Originally Posted by ue (Post 5810215)
For something of better image quality, there is always the Fuji X system. X10 is $600, X100 (the instant favourite in the photography community) is $1200, and the X-Pro1 is $1700. Canadian prices, so should be less for Americans. X10 and X100 do not have interchangeable lenses, but have very fine lenses anyways.

I really do recommend these. I've heard nothing but good things about the X100, and the X Pro1 is the X100 with interchangeable lenses. For someone wanting a smaller camera, this is what I would recommend.

toyota74 Aug 28, 2012 9:06 AM

Jesus,nobody is forcing him to get a dlsr and I have never heard people here ever stating that dslrs are a must for serious photography.Sorry UE but it looks like your own personal hangup and something you need to get over.I think most people here have normal jobs and do photography in their spare time.@Austinlee...I would recommend a dslr simply because I have one and know fuckall about any other camera really.You may need it for work and for some urban shots but who knows you could get more into it in the long term.You also have forum here that can help you with any questions you may have.I got a nikon 3years ago with help from people here and asked my first questions about photography.It really helps when people have similar cameras and theres so much secondhand stuff on the net.When Im out and about with my "serious"dslr I use a 18mm-200mm lens 90% of the time...its great...all you need to carry around.

ue Aug 29, 2012 6:16 PM

Umm, excuse me? What personal hang ups might that be, because you seem to know something about myself that I don't? What personal hang ups might I have from suggestion something other than DSLRs? I think you need to calm down a bit, there was nothing harsh or over the top about my post.

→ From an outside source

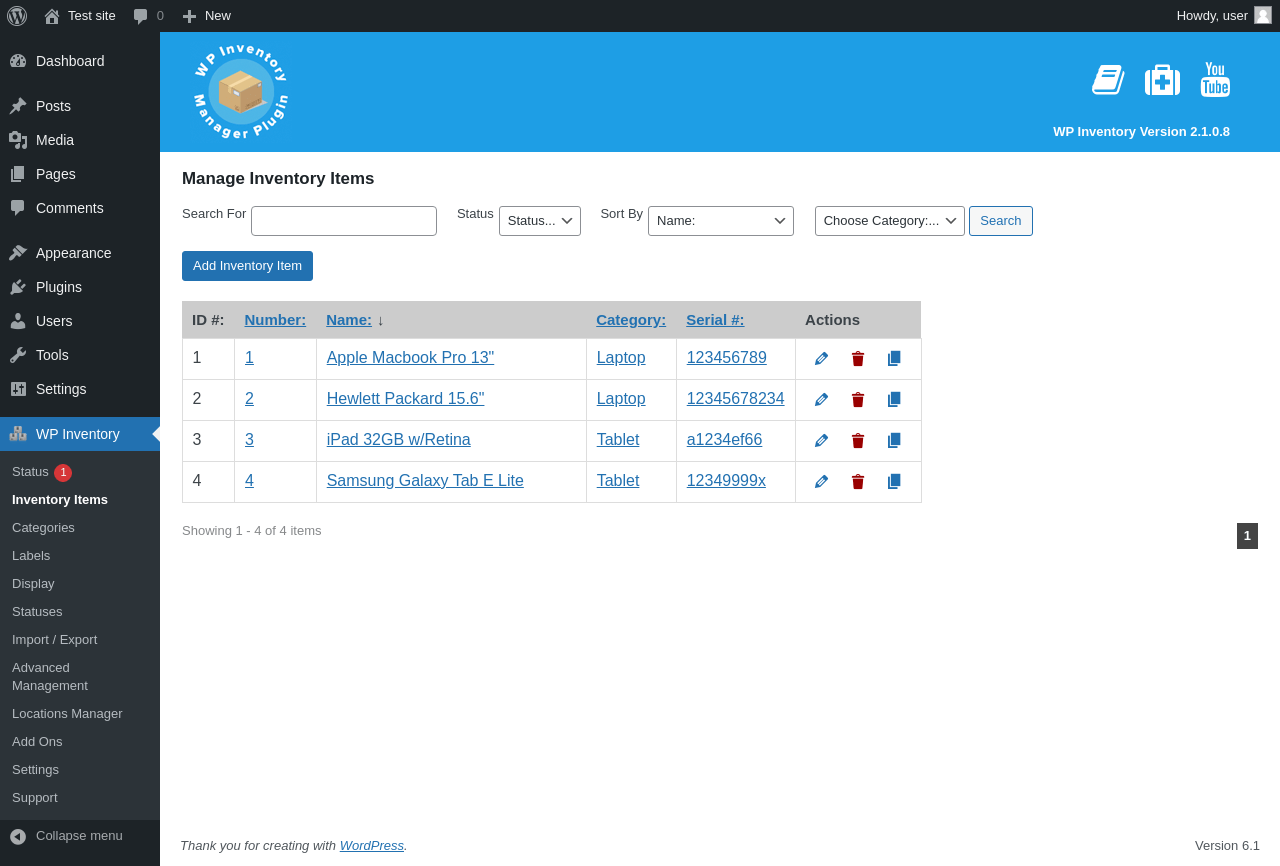Open the documentation book icon in header
1280x866 pixels.
coord(1108,80)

Yes, DSLRs are great, if you read my last post, I already mentioned that. The whole point was to show there are other options. Often people just go straight for the DSLR because it is a "serious-looking" camera and many people (particularly the gear-centric, not really anyone on this forum that I can recall) do think less of those who take photos with a mere Canon point and shoot or Micro 4/3rds.

Near everybody on this thread has recommended DSLRs, the point of my post was to give other options that may or may not work better due to cost, size, etc.

Extracting from bulliver's post:
Quote:

Bottom line: If you are interested in photography, and want to learn and develop your skills, get a DSLR.
That isn't exactly, "DSLRs are for serious photography" but it carries a very similar message. If you are interested in photography, learn and develop your skills, DSLRs are but one, albeit very popular, way to do it. Any camera with manual settings and decent image quality will allow yyou to learn and develop skills, really. Interchangeable lenses are also a nice touch and are not exclusive to DSLRs.

diskojoe Aug 29, 2012 8:17 PM

Quote:

Originally Posted by Austinlee (Post 5808399)
Does this work for ugly guys too? i mean, a friend who isn't me asked that question. Just curious.

Seems to work for PhotoLith too. I did teach him the way though.